Za sprawą kontuzji, jakiej nabawił się Dan Hooker planowana walka z Gaethjem w co-main evencie gali UFC 313 stanęła pod znakiem zapytania. Na horyzoncie pojawiło się kilku rywali, a tym który najbardziej nawoływał do walki był Mateusz Gamrot. Niestety UFC zdecydowało się na zestawienie Gaethje z byłym rywalem Polaka, Rafaelem Fizievem.

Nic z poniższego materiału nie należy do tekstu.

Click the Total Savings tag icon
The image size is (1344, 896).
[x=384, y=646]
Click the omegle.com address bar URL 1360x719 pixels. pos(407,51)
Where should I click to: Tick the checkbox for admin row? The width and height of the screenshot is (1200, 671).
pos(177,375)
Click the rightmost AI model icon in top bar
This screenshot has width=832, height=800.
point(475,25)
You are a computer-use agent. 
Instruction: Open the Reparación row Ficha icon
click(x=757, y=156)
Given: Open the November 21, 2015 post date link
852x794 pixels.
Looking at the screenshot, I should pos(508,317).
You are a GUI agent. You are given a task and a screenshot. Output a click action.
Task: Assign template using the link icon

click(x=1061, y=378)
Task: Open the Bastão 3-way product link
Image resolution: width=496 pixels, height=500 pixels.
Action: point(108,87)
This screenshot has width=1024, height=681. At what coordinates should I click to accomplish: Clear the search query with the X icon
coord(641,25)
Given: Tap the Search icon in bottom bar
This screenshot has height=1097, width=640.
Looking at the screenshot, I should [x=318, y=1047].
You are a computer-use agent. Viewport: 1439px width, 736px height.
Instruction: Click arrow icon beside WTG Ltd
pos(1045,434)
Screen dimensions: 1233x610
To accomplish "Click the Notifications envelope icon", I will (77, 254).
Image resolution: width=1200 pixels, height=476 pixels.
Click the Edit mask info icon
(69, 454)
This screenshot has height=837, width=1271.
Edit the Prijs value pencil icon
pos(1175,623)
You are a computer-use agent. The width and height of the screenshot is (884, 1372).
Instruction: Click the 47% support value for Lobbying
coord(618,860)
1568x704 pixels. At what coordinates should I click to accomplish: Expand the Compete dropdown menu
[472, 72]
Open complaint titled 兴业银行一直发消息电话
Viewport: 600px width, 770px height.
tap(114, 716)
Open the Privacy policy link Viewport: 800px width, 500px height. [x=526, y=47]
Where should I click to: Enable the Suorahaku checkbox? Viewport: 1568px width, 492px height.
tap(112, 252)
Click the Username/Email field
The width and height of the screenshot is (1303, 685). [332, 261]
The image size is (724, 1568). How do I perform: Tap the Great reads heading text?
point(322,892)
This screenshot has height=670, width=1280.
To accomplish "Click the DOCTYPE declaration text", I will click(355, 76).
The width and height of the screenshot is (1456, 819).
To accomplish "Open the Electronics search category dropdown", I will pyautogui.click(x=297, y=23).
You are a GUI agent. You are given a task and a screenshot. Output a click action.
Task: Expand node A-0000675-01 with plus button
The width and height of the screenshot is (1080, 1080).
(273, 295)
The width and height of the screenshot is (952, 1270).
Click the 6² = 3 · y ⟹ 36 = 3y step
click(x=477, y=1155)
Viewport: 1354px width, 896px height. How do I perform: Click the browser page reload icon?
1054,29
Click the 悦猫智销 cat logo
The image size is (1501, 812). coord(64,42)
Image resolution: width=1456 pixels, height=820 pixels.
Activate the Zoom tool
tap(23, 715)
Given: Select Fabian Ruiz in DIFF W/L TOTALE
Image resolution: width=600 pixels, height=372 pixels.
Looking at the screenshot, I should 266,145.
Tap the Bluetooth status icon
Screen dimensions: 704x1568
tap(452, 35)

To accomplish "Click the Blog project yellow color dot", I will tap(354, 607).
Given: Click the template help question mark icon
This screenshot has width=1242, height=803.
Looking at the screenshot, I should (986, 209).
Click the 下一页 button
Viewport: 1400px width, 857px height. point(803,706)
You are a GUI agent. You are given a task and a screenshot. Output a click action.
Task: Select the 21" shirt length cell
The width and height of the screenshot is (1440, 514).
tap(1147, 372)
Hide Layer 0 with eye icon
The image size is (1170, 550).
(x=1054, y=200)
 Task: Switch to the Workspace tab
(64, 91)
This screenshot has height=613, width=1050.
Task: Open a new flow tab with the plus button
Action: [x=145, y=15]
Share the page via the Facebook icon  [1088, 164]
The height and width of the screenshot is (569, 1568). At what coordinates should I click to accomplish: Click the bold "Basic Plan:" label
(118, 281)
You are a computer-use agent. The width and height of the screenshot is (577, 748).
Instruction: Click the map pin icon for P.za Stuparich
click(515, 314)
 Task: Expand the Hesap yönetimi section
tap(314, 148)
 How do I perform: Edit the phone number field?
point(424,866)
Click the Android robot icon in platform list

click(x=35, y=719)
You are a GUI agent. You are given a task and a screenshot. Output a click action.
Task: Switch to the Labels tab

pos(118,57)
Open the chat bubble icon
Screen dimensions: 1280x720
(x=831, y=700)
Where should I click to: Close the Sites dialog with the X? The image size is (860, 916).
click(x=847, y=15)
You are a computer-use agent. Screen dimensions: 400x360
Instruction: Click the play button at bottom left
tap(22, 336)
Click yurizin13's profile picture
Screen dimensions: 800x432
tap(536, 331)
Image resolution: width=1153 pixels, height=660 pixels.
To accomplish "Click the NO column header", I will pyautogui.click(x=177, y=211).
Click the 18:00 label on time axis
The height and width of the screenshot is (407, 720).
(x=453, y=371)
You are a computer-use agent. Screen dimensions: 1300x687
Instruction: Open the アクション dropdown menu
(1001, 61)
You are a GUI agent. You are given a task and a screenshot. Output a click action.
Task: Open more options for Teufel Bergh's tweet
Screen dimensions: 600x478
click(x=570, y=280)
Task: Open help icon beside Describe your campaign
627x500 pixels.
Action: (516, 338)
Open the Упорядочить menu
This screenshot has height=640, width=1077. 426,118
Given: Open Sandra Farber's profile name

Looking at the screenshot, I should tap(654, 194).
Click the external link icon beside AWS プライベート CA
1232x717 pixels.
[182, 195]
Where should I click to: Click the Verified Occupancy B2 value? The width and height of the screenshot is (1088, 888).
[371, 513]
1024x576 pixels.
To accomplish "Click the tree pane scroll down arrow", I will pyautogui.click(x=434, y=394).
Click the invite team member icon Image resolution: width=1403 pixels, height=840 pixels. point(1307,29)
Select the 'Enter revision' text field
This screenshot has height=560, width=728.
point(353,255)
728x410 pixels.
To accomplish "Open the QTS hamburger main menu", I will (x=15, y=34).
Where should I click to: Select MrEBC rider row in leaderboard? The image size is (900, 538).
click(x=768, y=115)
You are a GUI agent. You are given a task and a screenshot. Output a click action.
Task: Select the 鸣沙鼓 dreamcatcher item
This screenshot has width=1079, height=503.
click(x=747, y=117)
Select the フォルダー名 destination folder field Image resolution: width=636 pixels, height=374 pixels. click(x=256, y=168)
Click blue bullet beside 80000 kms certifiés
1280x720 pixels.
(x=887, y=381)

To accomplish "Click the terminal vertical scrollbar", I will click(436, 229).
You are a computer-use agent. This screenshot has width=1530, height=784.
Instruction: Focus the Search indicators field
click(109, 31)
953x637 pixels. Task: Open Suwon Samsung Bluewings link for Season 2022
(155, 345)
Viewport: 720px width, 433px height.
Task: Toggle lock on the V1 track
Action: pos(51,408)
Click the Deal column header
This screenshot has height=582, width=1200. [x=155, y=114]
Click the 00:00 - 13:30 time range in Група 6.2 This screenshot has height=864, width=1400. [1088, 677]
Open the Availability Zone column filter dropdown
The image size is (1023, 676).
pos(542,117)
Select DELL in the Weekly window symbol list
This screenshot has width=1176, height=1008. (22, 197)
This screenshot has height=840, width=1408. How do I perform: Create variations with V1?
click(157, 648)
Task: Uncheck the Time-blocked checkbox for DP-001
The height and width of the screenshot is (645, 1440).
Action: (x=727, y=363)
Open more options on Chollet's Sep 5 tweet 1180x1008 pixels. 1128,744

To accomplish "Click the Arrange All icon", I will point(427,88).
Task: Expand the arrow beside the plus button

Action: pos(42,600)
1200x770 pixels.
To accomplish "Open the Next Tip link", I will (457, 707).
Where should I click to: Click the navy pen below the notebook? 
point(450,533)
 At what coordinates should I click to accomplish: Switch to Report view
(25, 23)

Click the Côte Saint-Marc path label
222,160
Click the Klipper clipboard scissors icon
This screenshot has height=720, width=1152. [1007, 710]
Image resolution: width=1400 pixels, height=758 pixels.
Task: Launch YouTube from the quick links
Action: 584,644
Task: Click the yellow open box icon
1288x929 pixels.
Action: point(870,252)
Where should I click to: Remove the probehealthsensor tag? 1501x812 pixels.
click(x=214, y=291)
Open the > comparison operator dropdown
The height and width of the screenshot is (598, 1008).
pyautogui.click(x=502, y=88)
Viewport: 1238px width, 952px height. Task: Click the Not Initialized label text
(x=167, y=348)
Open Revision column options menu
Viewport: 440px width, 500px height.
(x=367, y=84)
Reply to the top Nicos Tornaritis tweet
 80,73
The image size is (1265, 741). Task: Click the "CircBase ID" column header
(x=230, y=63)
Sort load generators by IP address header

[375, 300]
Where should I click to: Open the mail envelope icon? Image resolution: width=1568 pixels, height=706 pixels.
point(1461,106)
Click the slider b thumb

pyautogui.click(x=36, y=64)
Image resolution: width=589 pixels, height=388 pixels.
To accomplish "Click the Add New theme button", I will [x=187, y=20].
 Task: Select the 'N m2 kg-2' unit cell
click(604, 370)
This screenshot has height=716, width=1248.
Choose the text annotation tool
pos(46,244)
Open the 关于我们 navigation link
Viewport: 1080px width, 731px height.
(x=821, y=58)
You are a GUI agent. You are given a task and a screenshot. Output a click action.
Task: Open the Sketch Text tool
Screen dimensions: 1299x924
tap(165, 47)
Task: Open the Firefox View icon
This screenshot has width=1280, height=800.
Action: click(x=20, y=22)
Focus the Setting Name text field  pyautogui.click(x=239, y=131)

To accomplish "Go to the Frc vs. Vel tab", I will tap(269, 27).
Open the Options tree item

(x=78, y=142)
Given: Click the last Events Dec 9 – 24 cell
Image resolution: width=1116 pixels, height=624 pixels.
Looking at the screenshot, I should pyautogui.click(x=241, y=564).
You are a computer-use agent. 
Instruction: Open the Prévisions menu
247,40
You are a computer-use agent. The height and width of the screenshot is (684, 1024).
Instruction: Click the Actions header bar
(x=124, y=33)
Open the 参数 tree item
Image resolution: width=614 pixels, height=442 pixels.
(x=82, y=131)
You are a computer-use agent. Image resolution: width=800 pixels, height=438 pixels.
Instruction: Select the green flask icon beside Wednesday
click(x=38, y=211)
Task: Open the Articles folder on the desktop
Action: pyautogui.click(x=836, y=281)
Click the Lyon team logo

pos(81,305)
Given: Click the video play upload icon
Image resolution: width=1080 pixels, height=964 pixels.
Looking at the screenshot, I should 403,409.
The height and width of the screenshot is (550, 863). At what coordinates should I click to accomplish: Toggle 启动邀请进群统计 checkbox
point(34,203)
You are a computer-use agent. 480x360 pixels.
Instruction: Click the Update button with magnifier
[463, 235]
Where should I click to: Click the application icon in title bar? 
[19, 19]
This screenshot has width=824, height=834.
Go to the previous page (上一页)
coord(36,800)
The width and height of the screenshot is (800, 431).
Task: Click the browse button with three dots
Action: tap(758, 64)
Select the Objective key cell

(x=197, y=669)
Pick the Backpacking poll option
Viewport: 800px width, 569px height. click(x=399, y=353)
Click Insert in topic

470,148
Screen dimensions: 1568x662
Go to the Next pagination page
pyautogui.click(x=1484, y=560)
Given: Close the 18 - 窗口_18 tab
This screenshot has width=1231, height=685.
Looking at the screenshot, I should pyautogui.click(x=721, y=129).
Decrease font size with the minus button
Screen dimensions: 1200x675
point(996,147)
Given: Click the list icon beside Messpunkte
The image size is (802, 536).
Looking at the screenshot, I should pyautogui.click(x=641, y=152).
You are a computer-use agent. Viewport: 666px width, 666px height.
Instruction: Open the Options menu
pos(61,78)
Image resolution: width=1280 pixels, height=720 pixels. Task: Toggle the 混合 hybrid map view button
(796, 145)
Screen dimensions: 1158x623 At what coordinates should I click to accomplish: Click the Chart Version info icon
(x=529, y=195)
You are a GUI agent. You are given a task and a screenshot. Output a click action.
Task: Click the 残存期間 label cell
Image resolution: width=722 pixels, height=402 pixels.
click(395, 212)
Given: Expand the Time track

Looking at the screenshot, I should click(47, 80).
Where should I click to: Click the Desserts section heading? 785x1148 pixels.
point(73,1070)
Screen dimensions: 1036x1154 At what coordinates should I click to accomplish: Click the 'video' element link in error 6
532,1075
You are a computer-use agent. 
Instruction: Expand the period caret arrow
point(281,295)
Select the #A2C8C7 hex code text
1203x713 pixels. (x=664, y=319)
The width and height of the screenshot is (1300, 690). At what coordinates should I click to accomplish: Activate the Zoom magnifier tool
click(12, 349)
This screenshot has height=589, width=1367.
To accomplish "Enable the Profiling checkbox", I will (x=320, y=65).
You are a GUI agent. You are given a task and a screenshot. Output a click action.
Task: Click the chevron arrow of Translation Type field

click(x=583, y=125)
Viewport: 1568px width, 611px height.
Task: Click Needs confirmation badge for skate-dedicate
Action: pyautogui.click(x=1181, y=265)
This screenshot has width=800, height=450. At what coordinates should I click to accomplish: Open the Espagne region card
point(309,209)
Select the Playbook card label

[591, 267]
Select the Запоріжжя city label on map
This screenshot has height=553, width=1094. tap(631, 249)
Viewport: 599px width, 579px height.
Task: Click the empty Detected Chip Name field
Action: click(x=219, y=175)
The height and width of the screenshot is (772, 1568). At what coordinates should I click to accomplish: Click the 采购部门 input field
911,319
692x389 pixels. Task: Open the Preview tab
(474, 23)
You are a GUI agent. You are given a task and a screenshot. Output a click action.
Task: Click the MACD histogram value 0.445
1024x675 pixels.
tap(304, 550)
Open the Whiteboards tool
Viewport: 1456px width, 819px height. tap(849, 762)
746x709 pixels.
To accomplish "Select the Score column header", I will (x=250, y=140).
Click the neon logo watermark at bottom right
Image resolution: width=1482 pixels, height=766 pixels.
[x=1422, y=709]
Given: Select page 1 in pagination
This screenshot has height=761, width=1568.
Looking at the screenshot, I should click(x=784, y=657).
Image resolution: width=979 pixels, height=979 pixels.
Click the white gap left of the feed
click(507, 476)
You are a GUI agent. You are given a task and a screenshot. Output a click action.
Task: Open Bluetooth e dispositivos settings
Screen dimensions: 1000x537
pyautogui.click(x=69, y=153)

Polak bez walki, zamiast niego Fiziev
Ostatnimi godzinami ważyły się losy pojedynku Justina Geathjego. Po niefortunnej kontuzji Dana Hookera UFC tężnie poszukiwało zastępstwa. Wielki entuzjazm do walki wyraził Mateusz „Gamer” Gamrot. Polak aktywnie udzielał się na X, sygnalizując swoją gotowość do walki.
— Mateusz Gamrot (@gamer_mma) February 26, 2025
Gamrot pod swoimi postami zebrał szereg polubień za pomocą wsparcia polskich kibiców, którzy doprowadzili do „medialnej burzy”. Komentarze można było dostrzec pod publikacjami UFC, Gaethjego i wielu branżowych portali. Niestety się nie udało, a miejsce, o które zabiegał Polak zajął jego były rywal – Rafael „Ataman”Fiziev.
Fiziev z ostrą ripostą w kierunku Polaka
Po ogłoszeniu walki na X znów się zagotowało. Były rywal Gamrota – Rafael Fiziev w ostrych słowach odpowiedział Polakowi, który podsumował decyzje UFC jako łatwiejszy wybór dla Geathjego, który boi się zapaśników. Jego post skwitował sam Fiziev odpowiadając…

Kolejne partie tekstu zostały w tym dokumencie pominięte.